Once upon a time there was a gregarious and indomitable woman who wanted to save the world. She loved hugely, in extravagant expressions of devotion. She learned everything, quickly, and worked hard to master it all. She learned law, she learned theater, she sang, danced, painted, wrote, and still made time for all the friends and family a person could ever imagine having. She worked full time, raised children, volunteered for charities. She had a huge heart, enormous dreams, and the firm belief that she could conquer it all. She even did all of the with migraines.
Then one day she woke up with this little stabby sensation in her side. It was a cross between a cramp and a charley horse. Painful, but nothing life ending. Then she woke up with it the next day, and the next, and the next. One day the stabby sensation turned into an explosive sensation, as if her abdomen were birthing an Alien. She couldn’t move without pain, she couldn’t lie still without pain. Her entire life became colored by pain.
She stopped being able to work full time. She could not longer be the fun parent. She couldn’t be a good wife or a solid and dependable volunteer. Her life centered around getting through the day and choosing which pathetic shadow of her former self she would try to be that day.
This went on for years, until the doctors removed all the offending organs. While healing, she tried to regain some of her prior vivacity. Instead, she discovered her life again centered around how much she could do in a day. People got tired of hearing her turn them down, people got tired of hearing her complain. She stopped talking. There was nothing new to say anyway how often can person say ‘ouch’?

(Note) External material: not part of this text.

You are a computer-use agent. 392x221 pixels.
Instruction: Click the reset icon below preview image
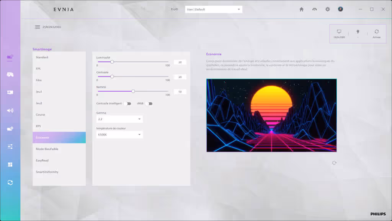point(334,163)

Then after the surgery the headaches started. Unlike any migraine she had ever had before these came pounding into her brain with the force of the worst hangover ever. Distracting. Debilitating. Untreatable.
So here she is again, this once empowered force of nature having to choose between work, family, friends, causes. On a good day, a low pain day, she can work for a few hours, play with her kids a bit, and cook dinner. More than that and she has to sleep twelve hours that night.
She misses the life she used to have. She misses being the person everyone wanted at a party because she was fun and energetic, as opposed to the pity invite or the forgotten invite. She misses dancing, singing, rock climbing with her kids. She misses feeling as though she can succeed in tackling anything you throw at her. She misses herself.
But this is who she is now. She has to choose how to spend her energy, it is a finite resource. Overuse has devastating consequences. So she is saying goodbye to that former self, to that prior life. Goodbye to the people who can’t or won’t understand that she simply can’t live like that anymore. Goodbye to the dreams of world domination.
She is saying hello to survival. Hello to working within and conquering an invisible illness, one no one runs marathons for, wants to congratulate you on surviving, or even necessarily believes is real. Her future is still bright, it is still meaningful, it’s just a little bit smaller than before.
I will always remember you as the indomitable lawyer that gave me a passion for law and a love of the environment. I don’t think of you as diminished any more than Superman is diminished by kryptonite. When the kryptonite is gone, he is still Superman.